THE PROBLEM ->
Pick out every line in the items below that contains the word "Musée", and copy each one.

+++ DATASET RECORDS

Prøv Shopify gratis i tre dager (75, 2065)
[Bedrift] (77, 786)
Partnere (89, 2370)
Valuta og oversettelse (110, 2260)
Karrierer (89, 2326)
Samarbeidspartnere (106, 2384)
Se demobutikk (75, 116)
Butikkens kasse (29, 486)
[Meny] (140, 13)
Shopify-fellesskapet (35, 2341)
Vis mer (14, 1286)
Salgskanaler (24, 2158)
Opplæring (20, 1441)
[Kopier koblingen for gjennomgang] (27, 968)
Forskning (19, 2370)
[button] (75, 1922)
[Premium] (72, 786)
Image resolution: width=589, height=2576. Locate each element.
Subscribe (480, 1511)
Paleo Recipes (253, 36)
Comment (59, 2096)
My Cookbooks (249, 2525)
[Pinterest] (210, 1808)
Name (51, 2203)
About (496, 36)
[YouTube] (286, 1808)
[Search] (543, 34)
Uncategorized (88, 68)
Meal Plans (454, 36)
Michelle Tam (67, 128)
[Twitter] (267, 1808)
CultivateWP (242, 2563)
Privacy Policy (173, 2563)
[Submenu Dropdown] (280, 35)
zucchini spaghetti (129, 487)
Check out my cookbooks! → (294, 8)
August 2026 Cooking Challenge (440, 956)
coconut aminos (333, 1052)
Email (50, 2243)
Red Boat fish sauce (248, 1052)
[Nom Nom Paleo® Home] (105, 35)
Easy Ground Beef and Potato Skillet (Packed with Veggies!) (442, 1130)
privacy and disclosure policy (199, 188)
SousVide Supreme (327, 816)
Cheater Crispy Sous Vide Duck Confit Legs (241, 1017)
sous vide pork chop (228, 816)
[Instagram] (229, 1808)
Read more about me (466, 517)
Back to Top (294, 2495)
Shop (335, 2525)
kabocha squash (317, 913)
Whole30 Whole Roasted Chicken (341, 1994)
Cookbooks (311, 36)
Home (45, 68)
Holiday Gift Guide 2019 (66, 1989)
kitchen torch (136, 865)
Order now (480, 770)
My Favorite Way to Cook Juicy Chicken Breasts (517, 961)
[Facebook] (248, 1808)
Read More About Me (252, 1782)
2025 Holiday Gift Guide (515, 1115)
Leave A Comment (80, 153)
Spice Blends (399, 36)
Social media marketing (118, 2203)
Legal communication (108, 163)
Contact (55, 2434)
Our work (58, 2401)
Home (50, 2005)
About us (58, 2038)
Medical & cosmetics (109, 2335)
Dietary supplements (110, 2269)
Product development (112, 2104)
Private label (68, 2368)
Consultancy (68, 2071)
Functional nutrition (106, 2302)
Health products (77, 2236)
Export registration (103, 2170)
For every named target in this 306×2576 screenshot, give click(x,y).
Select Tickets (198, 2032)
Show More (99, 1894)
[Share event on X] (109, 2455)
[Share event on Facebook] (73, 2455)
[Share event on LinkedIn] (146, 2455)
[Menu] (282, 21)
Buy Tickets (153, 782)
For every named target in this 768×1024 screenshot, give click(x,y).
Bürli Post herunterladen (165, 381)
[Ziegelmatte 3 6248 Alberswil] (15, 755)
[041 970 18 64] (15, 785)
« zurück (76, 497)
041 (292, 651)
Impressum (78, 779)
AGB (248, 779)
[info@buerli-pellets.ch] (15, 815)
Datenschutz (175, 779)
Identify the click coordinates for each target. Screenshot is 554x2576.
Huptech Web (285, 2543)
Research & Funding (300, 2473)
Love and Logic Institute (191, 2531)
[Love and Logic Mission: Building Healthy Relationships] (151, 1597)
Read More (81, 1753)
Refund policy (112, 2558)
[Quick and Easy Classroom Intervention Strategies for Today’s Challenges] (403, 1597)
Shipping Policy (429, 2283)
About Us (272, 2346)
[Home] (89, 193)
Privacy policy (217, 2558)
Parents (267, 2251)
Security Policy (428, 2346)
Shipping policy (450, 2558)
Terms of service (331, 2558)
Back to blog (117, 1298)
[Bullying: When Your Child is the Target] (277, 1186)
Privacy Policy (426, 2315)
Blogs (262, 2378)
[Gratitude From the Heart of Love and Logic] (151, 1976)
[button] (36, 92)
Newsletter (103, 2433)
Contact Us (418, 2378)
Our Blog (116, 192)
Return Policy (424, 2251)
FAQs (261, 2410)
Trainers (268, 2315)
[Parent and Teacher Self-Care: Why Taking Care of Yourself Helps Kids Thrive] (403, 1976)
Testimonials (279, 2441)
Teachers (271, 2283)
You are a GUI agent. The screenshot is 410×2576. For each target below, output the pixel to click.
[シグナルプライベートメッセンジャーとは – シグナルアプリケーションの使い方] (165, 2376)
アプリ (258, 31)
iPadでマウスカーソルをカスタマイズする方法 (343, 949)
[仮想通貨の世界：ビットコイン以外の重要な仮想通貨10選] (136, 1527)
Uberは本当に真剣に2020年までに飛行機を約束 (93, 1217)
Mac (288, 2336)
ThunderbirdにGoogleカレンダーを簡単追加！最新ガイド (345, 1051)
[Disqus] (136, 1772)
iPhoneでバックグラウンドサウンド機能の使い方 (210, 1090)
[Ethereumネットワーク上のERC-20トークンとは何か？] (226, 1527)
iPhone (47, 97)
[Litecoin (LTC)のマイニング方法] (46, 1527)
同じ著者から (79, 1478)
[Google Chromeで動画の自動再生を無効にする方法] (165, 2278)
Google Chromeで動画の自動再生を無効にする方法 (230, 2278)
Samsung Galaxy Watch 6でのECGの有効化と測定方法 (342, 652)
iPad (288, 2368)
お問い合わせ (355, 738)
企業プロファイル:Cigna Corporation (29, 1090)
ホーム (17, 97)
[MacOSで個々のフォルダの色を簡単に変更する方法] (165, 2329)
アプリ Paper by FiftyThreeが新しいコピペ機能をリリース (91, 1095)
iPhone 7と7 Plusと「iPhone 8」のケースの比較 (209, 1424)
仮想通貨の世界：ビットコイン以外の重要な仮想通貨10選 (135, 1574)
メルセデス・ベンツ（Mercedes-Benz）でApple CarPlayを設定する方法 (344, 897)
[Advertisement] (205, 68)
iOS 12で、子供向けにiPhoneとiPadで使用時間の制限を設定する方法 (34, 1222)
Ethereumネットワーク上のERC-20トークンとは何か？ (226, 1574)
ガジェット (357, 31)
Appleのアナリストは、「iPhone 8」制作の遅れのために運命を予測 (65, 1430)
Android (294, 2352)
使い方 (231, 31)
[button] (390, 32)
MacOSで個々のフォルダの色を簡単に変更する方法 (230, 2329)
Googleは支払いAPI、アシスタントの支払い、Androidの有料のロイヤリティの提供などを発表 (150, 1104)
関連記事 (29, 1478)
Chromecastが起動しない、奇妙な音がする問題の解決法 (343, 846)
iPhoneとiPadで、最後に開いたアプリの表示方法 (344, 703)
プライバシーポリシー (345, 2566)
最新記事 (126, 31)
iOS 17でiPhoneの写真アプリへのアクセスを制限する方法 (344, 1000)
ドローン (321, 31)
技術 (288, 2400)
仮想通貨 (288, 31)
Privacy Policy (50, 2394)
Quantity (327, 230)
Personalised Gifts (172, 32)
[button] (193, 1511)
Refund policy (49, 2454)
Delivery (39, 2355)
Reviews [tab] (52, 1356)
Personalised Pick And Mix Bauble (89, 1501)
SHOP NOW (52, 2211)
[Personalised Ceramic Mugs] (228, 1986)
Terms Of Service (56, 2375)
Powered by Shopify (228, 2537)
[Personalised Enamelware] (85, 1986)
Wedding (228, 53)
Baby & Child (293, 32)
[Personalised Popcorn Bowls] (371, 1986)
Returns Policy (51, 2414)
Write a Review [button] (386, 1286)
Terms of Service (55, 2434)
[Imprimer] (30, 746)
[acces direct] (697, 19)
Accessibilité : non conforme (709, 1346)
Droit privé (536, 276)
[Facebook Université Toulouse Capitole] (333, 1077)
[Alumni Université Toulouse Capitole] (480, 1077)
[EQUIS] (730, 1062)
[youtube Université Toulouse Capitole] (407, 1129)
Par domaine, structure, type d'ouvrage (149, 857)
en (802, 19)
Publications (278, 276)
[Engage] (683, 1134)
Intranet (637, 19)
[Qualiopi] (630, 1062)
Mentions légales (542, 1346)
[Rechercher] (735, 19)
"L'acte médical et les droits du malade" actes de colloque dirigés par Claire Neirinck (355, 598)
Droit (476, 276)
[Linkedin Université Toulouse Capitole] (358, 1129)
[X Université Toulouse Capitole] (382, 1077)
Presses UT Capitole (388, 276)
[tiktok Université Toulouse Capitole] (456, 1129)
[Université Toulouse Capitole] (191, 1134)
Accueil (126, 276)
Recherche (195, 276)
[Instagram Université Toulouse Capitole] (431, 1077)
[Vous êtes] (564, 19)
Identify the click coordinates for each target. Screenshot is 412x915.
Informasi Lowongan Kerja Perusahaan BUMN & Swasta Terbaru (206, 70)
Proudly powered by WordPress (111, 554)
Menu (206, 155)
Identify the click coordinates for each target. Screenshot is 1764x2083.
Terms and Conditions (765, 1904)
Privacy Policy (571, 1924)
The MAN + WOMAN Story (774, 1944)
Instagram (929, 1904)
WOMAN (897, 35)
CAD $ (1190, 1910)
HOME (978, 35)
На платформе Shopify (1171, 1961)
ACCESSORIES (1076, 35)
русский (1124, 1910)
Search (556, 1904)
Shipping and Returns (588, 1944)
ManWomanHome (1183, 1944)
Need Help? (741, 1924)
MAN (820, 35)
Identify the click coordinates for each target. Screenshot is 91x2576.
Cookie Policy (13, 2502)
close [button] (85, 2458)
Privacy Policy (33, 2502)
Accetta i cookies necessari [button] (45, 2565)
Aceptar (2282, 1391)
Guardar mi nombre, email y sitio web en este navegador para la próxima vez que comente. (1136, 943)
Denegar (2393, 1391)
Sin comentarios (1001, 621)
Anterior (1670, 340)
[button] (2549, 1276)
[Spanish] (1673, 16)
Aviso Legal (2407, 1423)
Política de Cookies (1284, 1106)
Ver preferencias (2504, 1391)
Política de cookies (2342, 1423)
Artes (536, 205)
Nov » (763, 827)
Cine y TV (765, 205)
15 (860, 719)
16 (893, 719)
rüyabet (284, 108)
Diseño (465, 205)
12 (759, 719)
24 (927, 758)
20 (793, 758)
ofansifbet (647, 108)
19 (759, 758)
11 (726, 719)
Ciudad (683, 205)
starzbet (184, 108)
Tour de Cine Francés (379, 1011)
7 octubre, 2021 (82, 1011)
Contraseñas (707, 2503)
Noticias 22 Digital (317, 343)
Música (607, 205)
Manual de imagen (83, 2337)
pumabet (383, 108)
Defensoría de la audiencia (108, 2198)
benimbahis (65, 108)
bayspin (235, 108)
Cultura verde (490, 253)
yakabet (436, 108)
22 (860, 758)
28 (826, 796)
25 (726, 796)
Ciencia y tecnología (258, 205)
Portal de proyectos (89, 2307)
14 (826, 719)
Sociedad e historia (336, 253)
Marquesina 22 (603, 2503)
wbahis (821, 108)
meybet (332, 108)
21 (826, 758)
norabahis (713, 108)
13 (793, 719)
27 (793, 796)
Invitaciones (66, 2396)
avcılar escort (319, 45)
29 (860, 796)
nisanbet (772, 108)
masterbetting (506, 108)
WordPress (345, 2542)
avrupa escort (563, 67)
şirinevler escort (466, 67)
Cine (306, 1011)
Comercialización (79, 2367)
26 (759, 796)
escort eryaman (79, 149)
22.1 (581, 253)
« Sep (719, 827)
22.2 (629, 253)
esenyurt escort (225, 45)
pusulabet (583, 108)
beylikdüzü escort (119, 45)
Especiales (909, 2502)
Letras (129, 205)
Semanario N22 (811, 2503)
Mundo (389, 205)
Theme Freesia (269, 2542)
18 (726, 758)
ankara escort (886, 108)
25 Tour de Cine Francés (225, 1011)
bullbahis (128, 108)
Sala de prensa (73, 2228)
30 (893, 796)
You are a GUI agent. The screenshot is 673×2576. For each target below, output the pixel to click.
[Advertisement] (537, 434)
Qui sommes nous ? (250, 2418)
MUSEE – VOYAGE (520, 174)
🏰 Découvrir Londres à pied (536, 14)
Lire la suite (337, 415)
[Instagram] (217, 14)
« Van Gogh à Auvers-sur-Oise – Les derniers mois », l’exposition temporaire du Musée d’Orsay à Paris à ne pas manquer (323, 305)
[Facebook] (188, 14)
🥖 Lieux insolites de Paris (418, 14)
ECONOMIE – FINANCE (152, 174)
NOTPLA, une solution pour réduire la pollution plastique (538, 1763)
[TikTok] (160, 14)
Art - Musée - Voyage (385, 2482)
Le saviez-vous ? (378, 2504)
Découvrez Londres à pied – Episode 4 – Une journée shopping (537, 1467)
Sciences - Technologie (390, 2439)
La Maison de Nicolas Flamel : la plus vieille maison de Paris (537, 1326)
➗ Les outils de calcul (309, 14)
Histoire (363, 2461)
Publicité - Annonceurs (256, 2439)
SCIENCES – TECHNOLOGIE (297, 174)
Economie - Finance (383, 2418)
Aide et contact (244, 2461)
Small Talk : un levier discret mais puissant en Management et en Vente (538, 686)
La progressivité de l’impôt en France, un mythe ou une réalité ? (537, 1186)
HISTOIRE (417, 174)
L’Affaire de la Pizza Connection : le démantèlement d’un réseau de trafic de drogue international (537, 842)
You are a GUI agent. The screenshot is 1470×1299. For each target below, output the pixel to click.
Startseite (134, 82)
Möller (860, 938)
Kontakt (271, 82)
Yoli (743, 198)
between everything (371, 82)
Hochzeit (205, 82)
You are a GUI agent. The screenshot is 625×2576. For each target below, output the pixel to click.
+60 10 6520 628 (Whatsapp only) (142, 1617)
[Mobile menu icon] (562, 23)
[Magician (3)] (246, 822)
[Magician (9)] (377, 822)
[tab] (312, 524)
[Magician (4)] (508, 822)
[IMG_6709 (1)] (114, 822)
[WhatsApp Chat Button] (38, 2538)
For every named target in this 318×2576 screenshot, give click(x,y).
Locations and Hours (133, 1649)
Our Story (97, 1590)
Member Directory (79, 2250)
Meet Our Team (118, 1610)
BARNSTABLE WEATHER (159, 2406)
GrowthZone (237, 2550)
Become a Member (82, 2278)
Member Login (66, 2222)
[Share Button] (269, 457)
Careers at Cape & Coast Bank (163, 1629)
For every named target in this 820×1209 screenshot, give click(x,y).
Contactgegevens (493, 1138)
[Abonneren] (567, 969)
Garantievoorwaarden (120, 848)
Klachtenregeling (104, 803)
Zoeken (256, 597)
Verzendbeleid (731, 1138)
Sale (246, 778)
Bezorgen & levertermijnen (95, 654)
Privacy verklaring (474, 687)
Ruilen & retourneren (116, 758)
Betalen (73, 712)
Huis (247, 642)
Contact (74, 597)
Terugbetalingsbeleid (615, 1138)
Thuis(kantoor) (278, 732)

++++++

FINISHED EXERCISE ->
« Van Gogh à Auvers-sur-Oise – Les derniers mois », l’exposition temporaire du Musée d’Orsay à Paris à ne pas manquer (323, 305)
Art - Musée - Voyage (385, 2482)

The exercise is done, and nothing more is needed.